Ekspor Pertambangan Naik 35 Persen

Pendapatan ekspor di sektor pertambangan migas dan nonmigas senilai US$ 22,5 miliar (sekitar Rp 202,5 triliun) pada semester I 2008.

 

Angka tersebut mengalami kenaikkan sebesar 35 persen dari semester I tahun lalu bernilai US$ 16 miliar.


Di bidang migas, pada semester I 2008 pendapatan ekspor sebesar US$ 16 miliar, naik 65,3 persen dari tahun lalu sebesar US$ 9,7 miliar.


Sedangkan, pendapatan di sektor pertambangan nonmigas (mineral dan batu bara),  semester I senilai US$ 6,5 miliar, naik 5 persen. Total pendapatan tahun lalu US$ 12 miliar.

 

"Diperkirakan hingga akhir tahun pendapatan ekspor mineral dan batu bara akan mencapai

 

US$ 13 miliar," ujar Dirjen Perdagangan Luar Negeri Departemen Perdagangan,

Diah Maulida di Jakarta, Rabu (20/8).


Terkait dengan pemenuhan kebutuhan dalam negeri, dinyatakan Diah, pemerintah

saat ini sedang menggenjot ekspor pertambangan. Kemudian, Pemerintah akan melihat

kebutuhan batu bara dalam negeri.


"Kami akan lihat roadmap-nya, harus ada keseimbangan," ujarnya.


Diah menjelaskan, apabila ekspor sumber daya mineral dan batu bara dilarang.

Sementara pasar dalam negeri belum ada, potensi produksi pertambangan nasional

akan tak termanfaatkan.


"Semuanya akan dilakukan bertahap. Jika kewajiban mengolah bahan mentah di dalam

negeri berlaku maka dengan begitu yang diekspor barang jadi, kami akan lihat ke depan," ujarnya.

Verifikasi

Sementara itu, Direktur Pembinaan Pengusaha Mineral dan Batu Bara, Bambang

Gatot Ariyono mengatakan Departemen Energi dan Sumber Daya Mineral menerima laporan

tidak tertulis dan tidak resmi yang menyatakan adanya perbedaan pendataan jumlah perusahaan pertambangan dan barang tambang.


Oleh karena itu, mengamankan sumber daya mineral dan batu bara nasional. Menteri

Perdagangan mengeluarkan Peraturan Menteri Perdagangan No 14/2008 yang

mewajibkan semua barang tambang melewati verifikasi eskpor sebelum muat barang.

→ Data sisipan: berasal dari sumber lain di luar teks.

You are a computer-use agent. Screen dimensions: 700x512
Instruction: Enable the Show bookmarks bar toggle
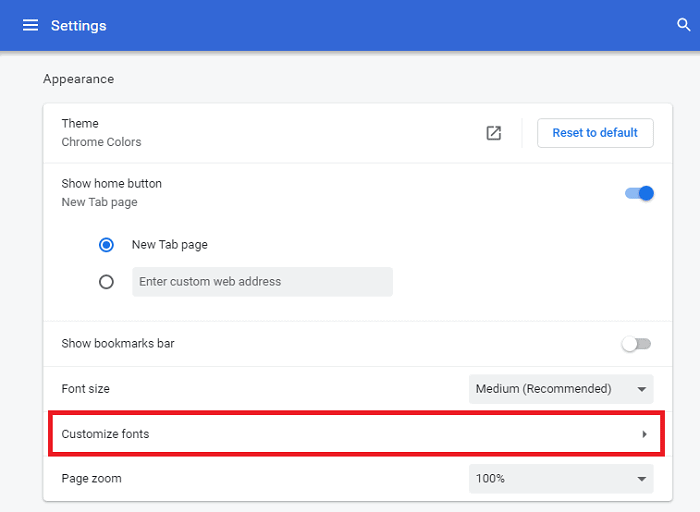[636, 344]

"Tujuan verifikasi adalah mengurangi kegiatan pertambangan ilegal dan penyelundupan

barang tambang. Verifikasi dapat mengontrol berapa jumlah barang tambang

sesungguhnya," ujar Diah.


Dilanjutkannya, verifikasi juga bertujuan meningkatkan nilai tambah sektor pertambangan

melalui pemetaan. Mengetahui spesifikasi, volume, potensi produk tambang sebagai

masukan dalam penyusunan kebijakan lebih lanjut.


Program verifikasi dilakukan oleh pemerintah daerah setempat dan sudah berjalan

selama sebulan.


"Baru, sebulan jadi kami belum mendapatkan data berapa jumlah barang tambang

tidak resmi," ujarnya.


Ketua Umum Asosiasi Perusahaan Tambang Batu Bara Indonesia Jefrey Mulyono

mengharapkan peraturan baru pemerintah itu tidak memperumit perusahaan yang

dikhawatirkan mengganggu kegiatan ekspor.


"Jangan sampai perusahaan resmi terhambat kegiatan ekspornya karena lamanya

verifikasi. sementara perusahaan ilegal malah menjadi aman," ujarnya.